*** Opening Records for this exercise ***
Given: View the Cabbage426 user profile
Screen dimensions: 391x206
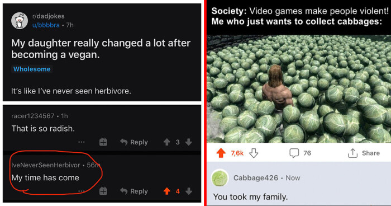Looking at the screenshot, I should click(256, 178).
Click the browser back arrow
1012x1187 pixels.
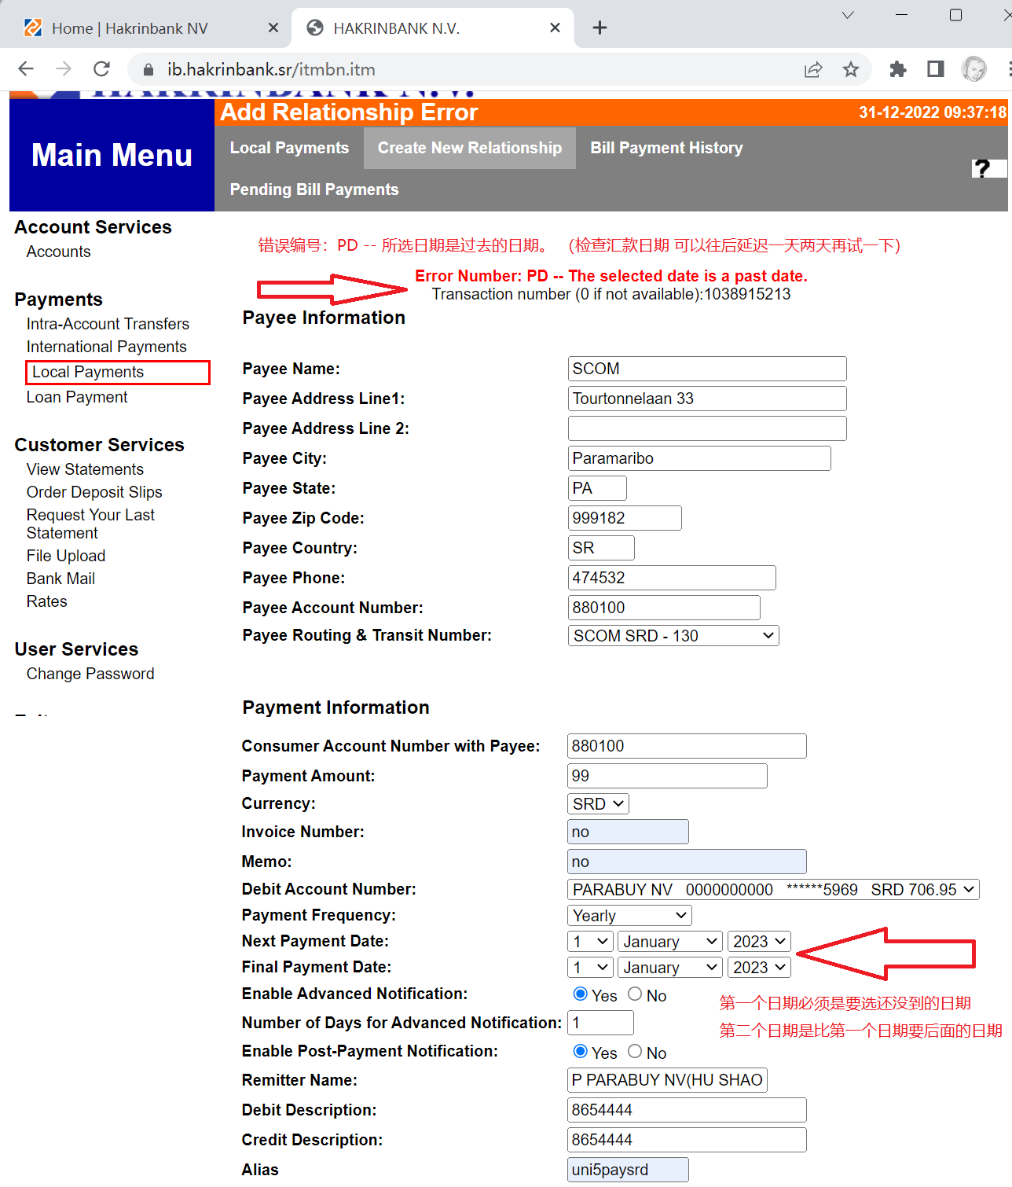(26, 69)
*** Closing Records for this exercise ***
• Goal of the exercise:
All of the records above should be written out exactly, with the pictures left out.

• Written response:
Given: View the Cabbage426 user profile
Screen dimensions: 391x206
Looking at the screenshot, I should click(256, 178).
Click the browser back arrow
1012x1187 pixels.
(26, 69)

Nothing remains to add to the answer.